Friday, September 24, 2010

Varanasi 2006 Part 1: Malaise and Mortality

View of the Ganges from the Scindhia Guest House


Our 2006 visit to Varanasi was a staging post on the 90 day intrepid circuit of Asia. We had traveled by air via Singapore and Bangkok to Calcutta and taken the train to Varanasi.

To get a commanding view of the city and live in reasonable comfort we had booked an air-conditioned room by internet at the Scindhia Guest House, a huge mansion perched high above the ghat, with panoramic views of the city and the nearby burning ghats.

We arrived in Varanasi late around lunchtime and phoned the Scindhia Guest House as arranged and while waiting for a pickup tuk tuk managed to get a booking on the forward train to Gorakhpur in the tourist office.

Scenes of arrival: Varanasi from the Ganges bridge, view over the outskirts
from near the station and two images from the rickshaw ride.

To get to the guest house we were collected by a tuk-tuk driver from the station, taken to the entrance to the ghat-side alleys and then had a long forced march with the driver taking us post-haste, with us dragging our luggage on a little trolley over the ruts and loose flag stones until by the time we reached the muddy banks of the river, it was all twisted out of shape and had to be reconstructed, although it has gone on to survive this journey and the 2010 world trip! We're well set up here though. The Scindhia Guest House is great. The view is superb. We have been wandering the ghats.

Two views from Scindhia Guest House

Scindhia Guest House from below

After we had the meal of curry on the first night we came down with a terrible case of Delhi belly. We had churning and then in the middle of the night the runs. We managed to keep moving next day, but the heat was relentless and debilitating.
Unfortunately, towards the end of our stay, after a dinner at the guest house, we both came down with a terrible case of the runs, which became intolerable during the night. Even with a private bathroom, we both got it so bad that there was no time to wake up and run for the john and we both ended up convulsively shitting in our double bed.

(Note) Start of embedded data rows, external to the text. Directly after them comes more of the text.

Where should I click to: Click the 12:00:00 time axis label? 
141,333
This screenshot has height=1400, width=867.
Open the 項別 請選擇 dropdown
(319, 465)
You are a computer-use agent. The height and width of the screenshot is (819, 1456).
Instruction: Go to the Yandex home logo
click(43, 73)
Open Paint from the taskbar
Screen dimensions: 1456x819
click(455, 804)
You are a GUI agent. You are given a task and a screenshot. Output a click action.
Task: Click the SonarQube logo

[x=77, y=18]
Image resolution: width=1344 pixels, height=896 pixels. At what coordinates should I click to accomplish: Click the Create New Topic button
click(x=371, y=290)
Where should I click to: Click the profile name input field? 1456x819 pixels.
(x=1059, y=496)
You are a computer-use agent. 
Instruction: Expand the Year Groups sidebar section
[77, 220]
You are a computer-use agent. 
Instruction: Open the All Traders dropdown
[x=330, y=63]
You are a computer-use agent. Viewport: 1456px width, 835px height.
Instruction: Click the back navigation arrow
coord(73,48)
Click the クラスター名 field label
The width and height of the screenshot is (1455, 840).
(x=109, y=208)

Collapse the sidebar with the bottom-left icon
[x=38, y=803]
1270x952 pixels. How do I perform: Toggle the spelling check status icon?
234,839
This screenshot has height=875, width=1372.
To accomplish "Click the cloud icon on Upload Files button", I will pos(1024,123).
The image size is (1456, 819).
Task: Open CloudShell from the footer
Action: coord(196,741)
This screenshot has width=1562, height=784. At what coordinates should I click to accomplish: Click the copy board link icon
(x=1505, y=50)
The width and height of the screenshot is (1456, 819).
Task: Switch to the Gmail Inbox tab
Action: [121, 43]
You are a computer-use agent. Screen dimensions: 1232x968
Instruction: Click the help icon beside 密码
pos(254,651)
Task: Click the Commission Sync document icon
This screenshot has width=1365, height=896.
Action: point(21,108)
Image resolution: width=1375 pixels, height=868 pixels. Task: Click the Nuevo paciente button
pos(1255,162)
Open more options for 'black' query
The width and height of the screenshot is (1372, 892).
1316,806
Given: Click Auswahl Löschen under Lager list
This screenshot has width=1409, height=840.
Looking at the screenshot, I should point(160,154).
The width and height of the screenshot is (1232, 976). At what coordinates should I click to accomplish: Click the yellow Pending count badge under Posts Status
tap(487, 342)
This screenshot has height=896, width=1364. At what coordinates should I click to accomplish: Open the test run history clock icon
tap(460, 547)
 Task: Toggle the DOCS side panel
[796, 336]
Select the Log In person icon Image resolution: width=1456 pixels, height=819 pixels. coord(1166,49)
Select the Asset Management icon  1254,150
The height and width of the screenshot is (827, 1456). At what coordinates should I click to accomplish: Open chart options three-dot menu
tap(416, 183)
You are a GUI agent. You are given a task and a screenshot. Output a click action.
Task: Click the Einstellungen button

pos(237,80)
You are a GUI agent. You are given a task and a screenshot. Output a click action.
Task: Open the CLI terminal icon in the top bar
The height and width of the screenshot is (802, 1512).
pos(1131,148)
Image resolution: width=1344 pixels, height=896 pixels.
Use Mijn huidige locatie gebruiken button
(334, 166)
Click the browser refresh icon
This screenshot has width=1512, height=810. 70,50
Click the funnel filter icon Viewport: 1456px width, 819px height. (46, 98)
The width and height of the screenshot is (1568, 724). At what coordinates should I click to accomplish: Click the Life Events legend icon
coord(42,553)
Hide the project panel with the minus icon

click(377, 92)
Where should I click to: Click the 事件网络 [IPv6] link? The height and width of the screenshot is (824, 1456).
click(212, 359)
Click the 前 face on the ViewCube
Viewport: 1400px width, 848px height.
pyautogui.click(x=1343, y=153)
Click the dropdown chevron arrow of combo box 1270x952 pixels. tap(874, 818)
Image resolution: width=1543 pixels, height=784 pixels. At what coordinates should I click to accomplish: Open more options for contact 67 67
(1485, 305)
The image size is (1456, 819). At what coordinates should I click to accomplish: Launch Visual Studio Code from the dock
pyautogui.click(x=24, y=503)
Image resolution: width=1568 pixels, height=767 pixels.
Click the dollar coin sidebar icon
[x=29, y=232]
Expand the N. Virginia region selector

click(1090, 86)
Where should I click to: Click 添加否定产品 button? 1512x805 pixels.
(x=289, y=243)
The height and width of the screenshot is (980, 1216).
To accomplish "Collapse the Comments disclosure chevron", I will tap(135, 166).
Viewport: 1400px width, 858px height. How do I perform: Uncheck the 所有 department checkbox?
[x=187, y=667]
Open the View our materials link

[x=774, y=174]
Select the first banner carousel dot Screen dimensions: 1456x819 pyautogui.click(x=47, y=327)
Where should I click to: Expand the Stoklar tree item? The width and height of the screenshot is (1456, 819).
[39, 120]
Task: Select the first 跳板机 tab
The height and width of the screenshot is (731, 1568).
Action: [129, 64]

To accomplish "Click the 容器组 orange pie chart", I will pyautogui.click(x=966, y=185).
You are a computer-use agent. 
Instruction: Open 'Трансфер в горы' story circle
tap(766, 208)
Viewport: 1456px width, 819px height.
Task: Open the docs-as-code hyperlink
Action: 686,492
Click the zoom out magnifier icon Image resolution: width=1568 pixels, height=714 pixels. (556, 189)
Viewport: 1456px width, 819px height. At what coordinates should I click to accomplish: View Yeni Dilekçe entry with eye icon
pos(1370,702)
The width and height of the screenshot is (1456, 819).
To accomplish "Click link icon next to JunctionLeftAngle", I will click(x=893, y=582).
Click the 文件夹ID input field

It was only the intervention of imodium (loperamide) alkaloids that managed to put enough of a a stop to this on the day we left to enable us to catch the train north to Gorakhpur without shitting ourselves right there in the seat.

The bedroom and view from the balcony


Precipitous views down from the bedroom balcony



The burning ghats in the middle distance

The guest house has a direct although distant line of sight to the burning ghats, which we also visited on foot.



Because photography is now discouraged at the burning ghats, I have included a section of images I took sensitively at night on long zoom with the video camera in 2000.




Video of the burning ghats at night

Massive amounts of wood are needed for the funeral pyres


Video of the burning ghats in the day


Scenes of recent flooding of the Ganges

On this visit, the Ganges had recently flooded and the rivers edge was muddied and the lower parts of the ghats were still flooded, with half sunken temples leaning askew like wrecked boats.



You can contrast these images with the richer displays along the river's edge in the 2000 vsit in the previous posting.

View of the bathing ghats from the front of the guest house,
which are also downstream from the burning ghats








Panorama of the ghat immediately downstream






A nearby temple








A Nepali Hindu temple close to the river








In the morning we went for a free guided tour of some of the little folk temples in the neighbourhood courtesy of the hotel clerk to see the interiors of of some of the small out of the way neighbouring temples, which you would easily miss because their entrances are on small hidden alleys.

The interiors of several temples on a short walking tour from the guest house







Above and below left a Shiva temple. A separate temple interior is lower right.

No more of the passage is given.